Can you use Oats For Weight-loss?

Using Oats For Weight Loss

My Top 3 keys to prevent sabotaging your breakfast for weight loss


Oats have long been considered a superfood and the best breakfast for weight loss. A staple that provides us with many health benefits, but when it comes to weight loss, in particular, it packs a real punch in providing vital vitamins, minerals, protein and fibre that helps sustain you for longer and keeping the system moving in the right direction. 

Eating a nutritious option for breakfast, as I guess you have heard many times, is the trick to keeping blood sugars in tack for the day and kick start that metabolism. You can read my Top 3 Reasons why Oats is the Healthiest Breakfast Option.

Steamed rolled oats provide a quick morning breakfast that you can have warm or cold for every season of the year. I did an article about the good old fashioned rolled oats and how it is all the rage again, check it out here. The fact is steamed rolled oats are minimally processed or low GI and your body will have to work harder to break down those complex carbohydrates, the meaning, of course, you will burn more calories.

However, there are a few traps that you can fall into that can prevent the weight loss you are chasing. Let’s dive into them.

Serving Size

How much oatmeal do you need for weight loss?

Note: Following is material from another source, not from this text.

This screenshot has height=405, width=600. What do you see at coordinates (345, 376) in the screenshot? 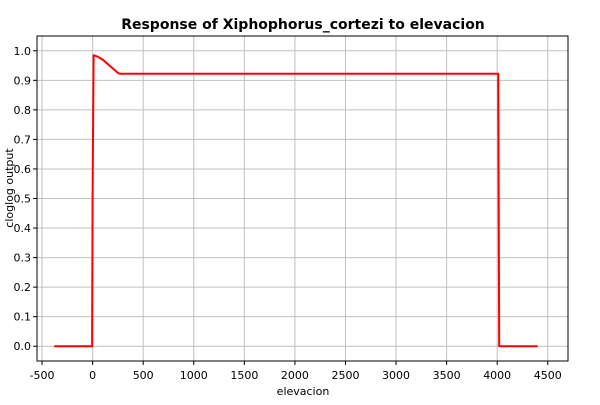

This often unhinges people as portion control is always a consideration when it comes to weight loss. What I suggest is measuring your oat serve when you are wanting to use oats in your weight loss plan. Because you would be surprised at how much you are probably eating per serve if you are just tipping the oats into your bowl. Stick to around 50 grams or ½ cup if you are a female and about 70g or ¾ cup if you are a male as a general guide.

Add in around 1 cup of water or my favourite is ½ cup of milk and ½ cup of water, I don’t use skim milk so this is one way of reducing the fat.


Keeping your toppings healthy.

This can be a real tricky one. In our minds, we have got the basics right with our oats especially if you have adjusted the serving size as suggested above. But then the danger is we can add a lot of calories when we add the toppings and flavours. I heard this idea once and love the simplicity of the approach. Handful. Pick 3 toppings only and add them by the handful to keep the portion size in control.

Example, add a handful of nuts, a handful of berries and a handful of yoghurt. To transfer that into a measurement, try a ¼ cup of each.


Watch the sugar.

Sugar can and be and the obvious culprit for adding unwanted calories in a day. And sugar in itself is easy to avoid or manage the serving portion, but the danger is in the hidden sugars. Some of the toppings or additives that you can add to your morning breakfast are corn syrups, agave, fruit juices, sweetened nut butter, Nutella or sweetened yoghurts. These can derail your weight loss efforts completely. So just keep an eye on the sugar content of toppings via the nutritional panel. Remember that 4g of sugar is equivalent to sugar to them, so keep a keen eye on them.

Final Words


My final bonus tip is to eat your breakfast mindfully. What I mean by this is, don’t watch TV or read the paper or be standing racing around taking quick gulps as you prepare for your day. Allocate yourself 5 minutes to savour every mouthful. When you have finished, see how you feel, you may feel too full, so therefore reduce some of your toppings, or you may be starving by morning tea. Then you may need to add in some more protein. Jump over and have a read of my Article on how to add more protein to your oats. Breakfast of Champions.

At the end of the day, starting your day with a healthy oatmeal porridge might set the stage for healthier choices throughout the day, and this helps you lose weight.

Porridge is easy to make and adaptable, so you can experiment with adding to your meals and added toppings to reduce boredom.

Go for low-calorie toppings, like spices. Cinnamon, pumpkin pie spice, apple pie spice, cardamom, ginger or chai spice can all add lots of flavour to your porridge with virtually no calories.

Add sweetness with stevia or a handful of berries instead of sugar or honey.